ETD Outreach Instructor Spotlight
I came to ETD outreach by accident.
My plan when I came to New York City was to dance, with dreams of “FAME! I’m gonna live forever!” (to date myself just a bit). I can hear the song in my head and can sing it. I grew up with the TV show, went to a performing arts school, and performed in every major theatre in NYC.
Being an expert mover, I had the ability to hide and dodge things. Or so I thought.
You see, hiding in plain sight, I figured, was always the best place to hide. As a seasoned performer, I got so good at role-playing, camouflaging and artfully dodging things that I hid who I was as “the child who loves to dance and move”. I used it to wear a thousand masks instead. Soon, those layers became suffocating enough for me to have to seek out help.
I met Michelle Cole, a dancer that works with ETD Outreach, because of her connection with Uganda. I went there in 2017 as a volunteer to help support children and communities in need. We were talking at an event that had Ugandan dance and the subject of recovery came up. ETD outreach works in different populations. I’m in recovery. She asked me to demo and I’ve loved every minute.
Since entering recovery, I have a new life as an artist and personal trainer because I have a greater ability to help others in recovery from a myriad of illnesses and challenges. I understand that change is hard from a deep and visceral place. I used to be on automatic pilot and just “do do do” whether I was in pain or not. I did not care about my feelings. Numbness got things done. Now that my feelings are returning I see that others have them too. Because I’m being more truthful about myself, I’m less fearful and showing up as myself everywhere I go. I had no idea how liberating that would be.

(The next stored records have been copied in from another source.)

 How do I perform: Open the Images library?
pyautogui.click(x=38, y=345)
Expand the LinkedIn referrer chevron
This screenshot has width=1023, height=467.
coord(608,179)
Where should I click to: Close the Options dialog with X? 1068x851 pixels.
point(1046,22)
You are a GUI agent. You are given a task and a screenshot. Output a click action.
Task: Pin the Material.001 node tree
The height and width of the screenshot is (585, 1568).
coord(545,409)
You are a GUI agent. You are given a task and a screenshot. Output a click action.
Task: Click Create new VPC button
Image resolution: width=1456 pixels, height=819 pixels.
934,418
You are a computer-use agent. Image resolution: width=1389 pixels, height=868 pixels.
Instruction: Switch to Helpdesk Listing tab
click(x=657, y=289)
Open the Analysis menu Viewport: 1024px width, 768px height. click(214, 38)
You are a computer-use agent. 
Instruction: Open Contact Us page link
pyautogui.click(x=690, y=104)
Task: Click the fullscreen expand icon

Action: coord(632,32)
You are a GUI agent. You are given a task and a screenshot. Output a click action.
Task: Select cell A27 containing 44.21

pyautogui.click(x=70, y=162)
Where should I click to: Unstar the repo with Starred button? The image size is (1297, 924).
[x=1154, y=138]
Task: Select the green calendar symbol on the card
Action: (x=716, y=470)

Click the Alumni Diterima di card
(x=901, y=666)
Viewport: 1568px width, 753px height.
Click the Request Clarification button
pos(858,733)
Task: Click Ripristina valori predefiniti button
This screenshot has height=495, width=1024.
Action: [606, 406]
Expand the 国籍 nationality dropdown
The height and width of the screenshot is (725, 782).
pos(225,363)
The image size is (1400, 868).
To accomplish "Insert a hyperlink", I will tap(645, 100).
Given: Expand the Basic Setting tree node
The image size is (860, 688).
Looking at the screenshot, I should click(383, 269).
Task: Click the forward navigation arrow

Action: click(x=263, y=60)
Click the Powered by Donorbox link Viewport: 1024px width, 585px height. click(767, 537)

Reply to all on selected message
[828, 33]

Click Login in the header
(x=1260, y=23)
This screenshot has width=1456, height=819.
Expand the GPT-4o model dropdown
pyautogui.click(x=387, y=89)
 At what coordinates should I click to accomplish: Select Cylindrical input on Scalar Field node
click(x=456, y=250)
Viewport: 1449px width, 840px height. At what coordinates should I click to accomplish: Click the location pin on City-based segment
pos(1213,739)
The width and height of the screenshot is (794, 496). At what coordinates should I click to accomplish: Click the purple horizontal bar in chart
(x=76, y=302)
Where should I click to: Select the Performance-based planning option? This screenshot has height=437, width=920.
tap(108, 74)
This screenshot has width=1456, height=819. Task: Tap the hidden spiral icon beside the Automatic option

Because I have a health issue, I’m much more empathetic to being a beginner, to having a (mental)health challenge that requires more patience, slowing down and being reflective.
My current goals: Travel to Uganda and other parts of the world as a global wellness ambassador. Continue to dance as a woman over 40 and share my recovery story as well as have fitness/nutrition workshops for people in recovery from substance use disorder.
Movement and dance can heal lives. I wasn’t thinking about that before. I wasn’t thinking about much besides myself. Now, I care about people and how they feel beyond what the physical body is able to do.
Movement is the primary focus of my work, but I also have a message: we are more than our bodies, and we have the strength to be brave enough to live within them without anything that alters who we truly are.